THE INPUT:
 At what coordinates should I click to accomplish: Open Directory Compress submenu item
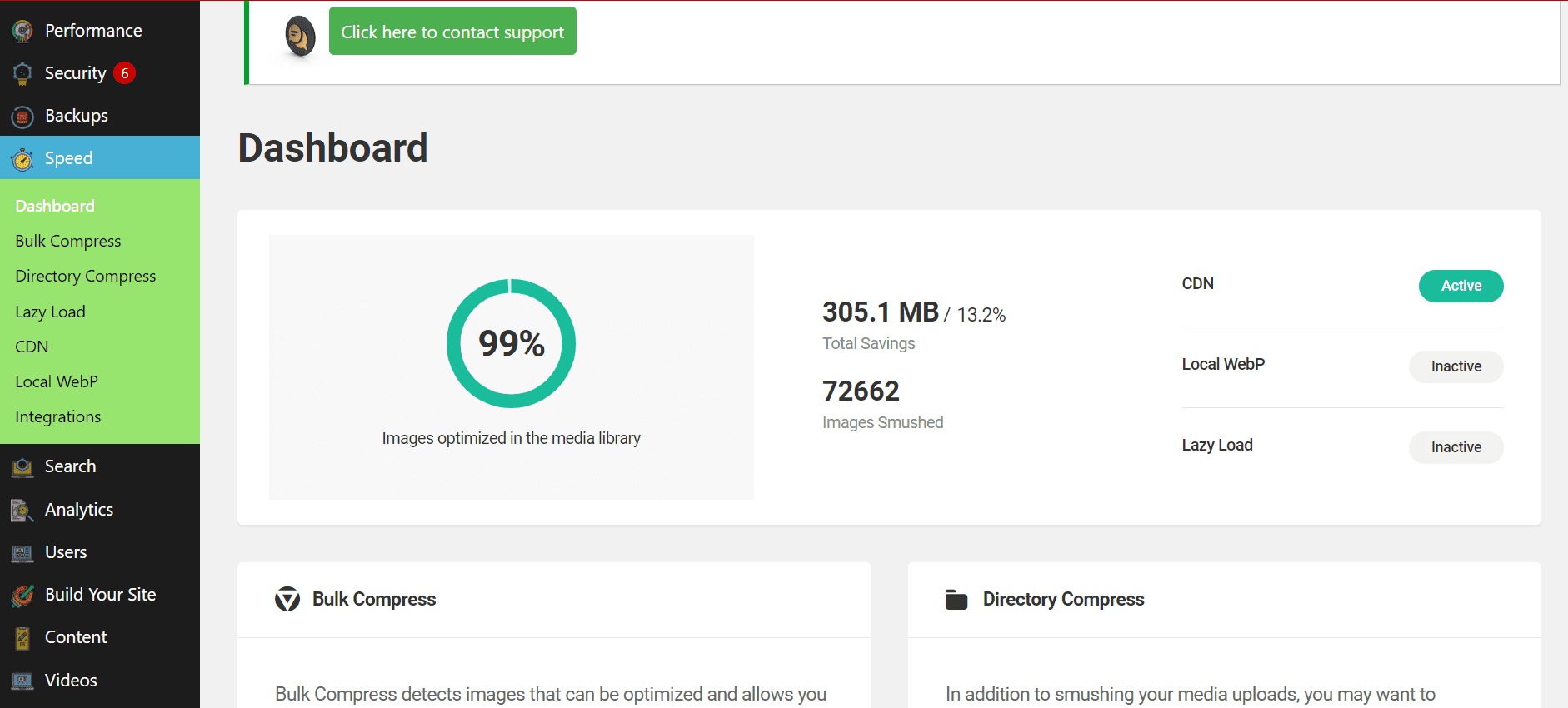(x=85, y=276)
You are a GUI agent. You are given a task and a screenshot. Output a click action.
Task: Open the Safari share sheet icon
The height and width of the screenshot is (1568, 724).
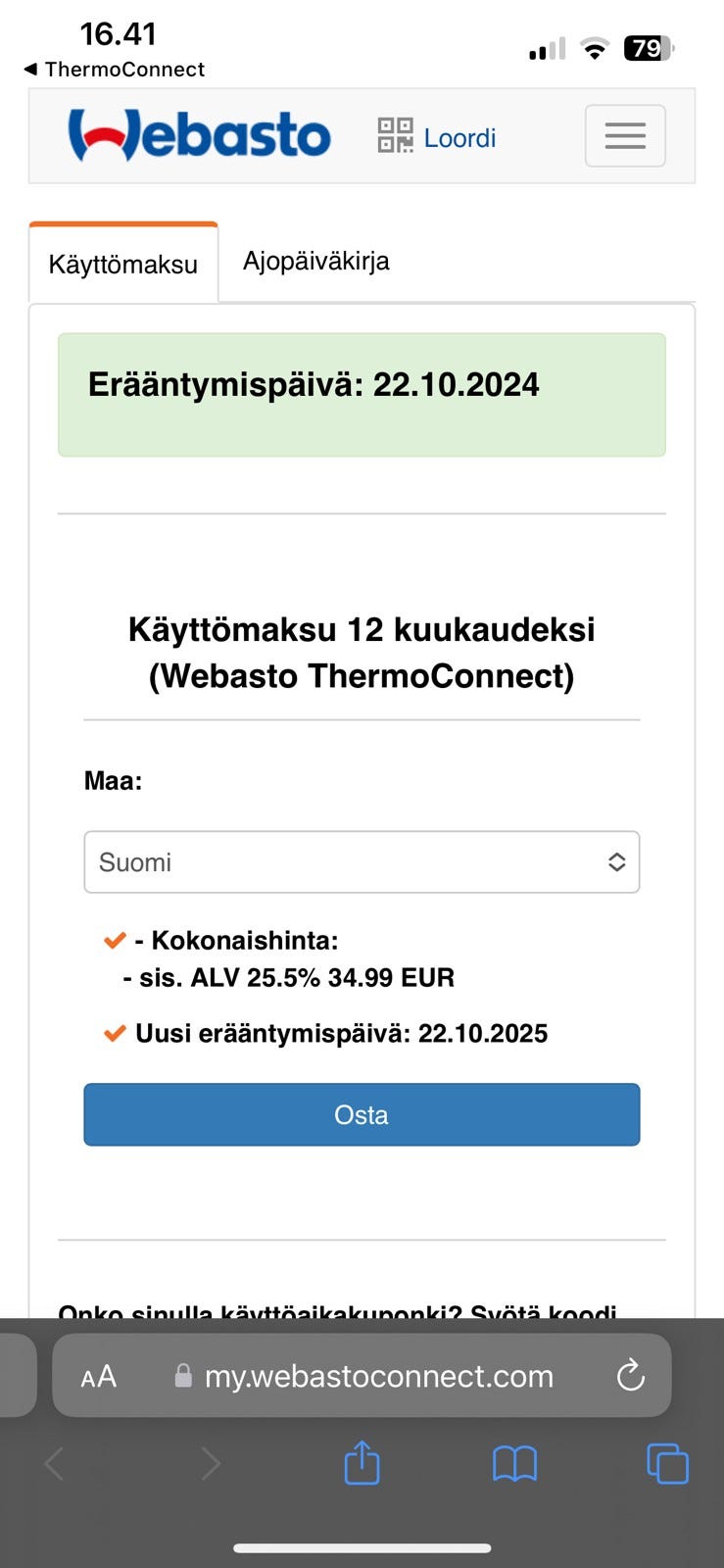(x=362, y=1463)
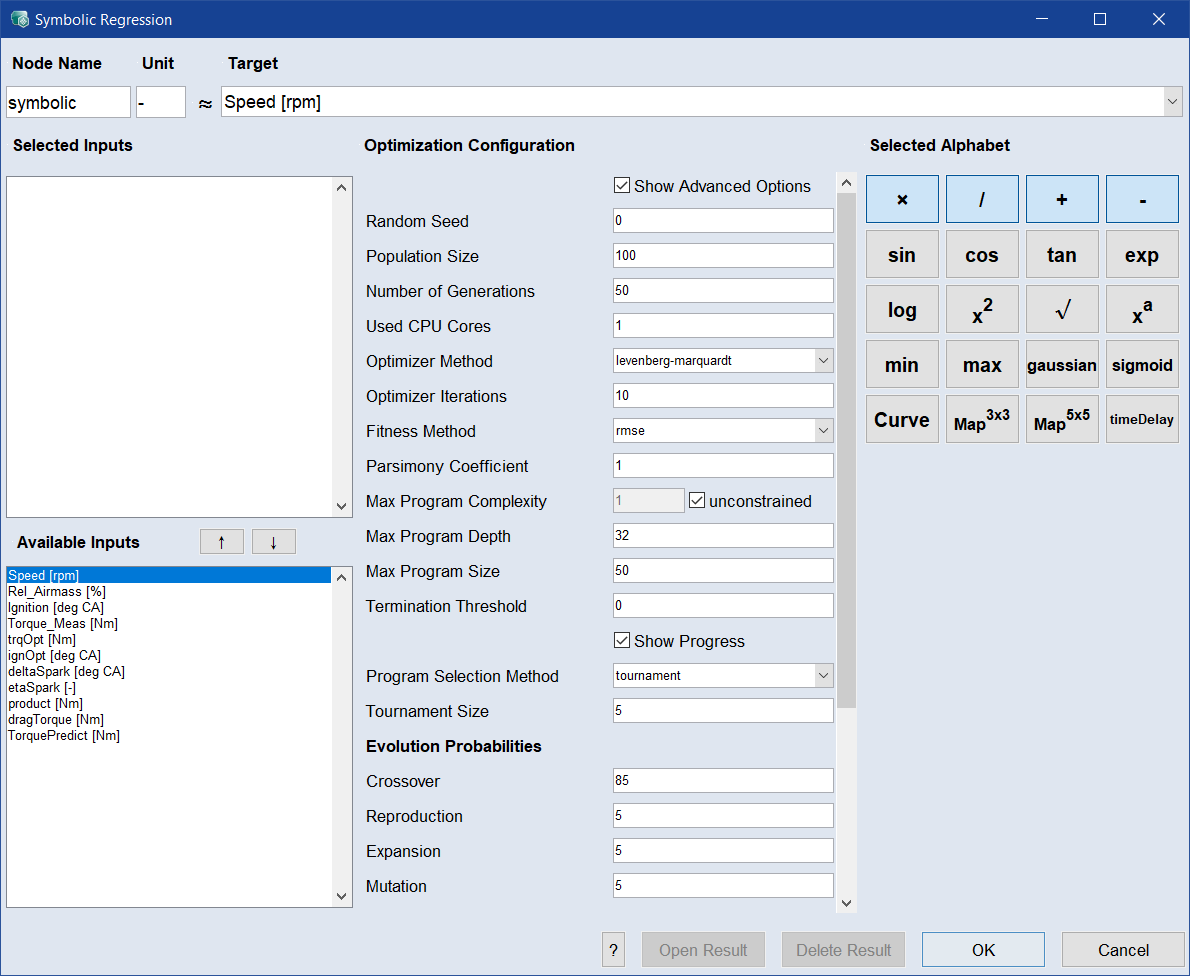Disable the Show Progress checkbox
The image size is (1190, 976).
point(622,641)
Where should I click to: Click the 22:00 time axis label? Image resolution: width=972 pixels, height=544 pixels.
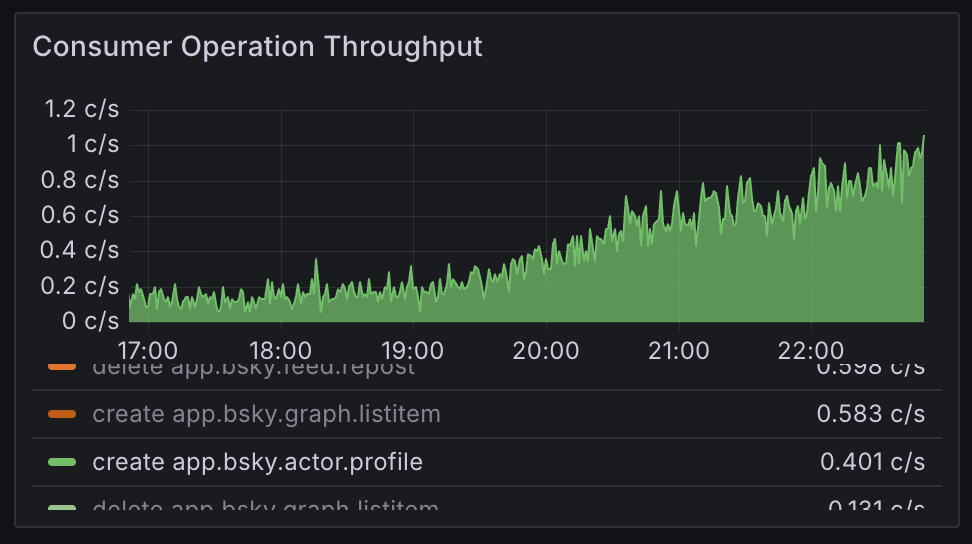tap(811, 351)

THE TASK:
Would you restate word for word only the lines from the one containing "Task: Open the Safari share sheet icon" to the final line of the material, both ends included, without any pictures?

RESULT FOR THIS TASK:
Task: Open the Safari share sheet icon
The height and width of the screenshot is (1568, 724).
(x=362, y=1463)
Disable the Show Progress checkbox
The image size is (1190, 976).
point(622,641)
Where should I click to: Click the 22:00 time axis label? Image resolution: width=972 pixels, height=544 pixels.
tap(811, 351)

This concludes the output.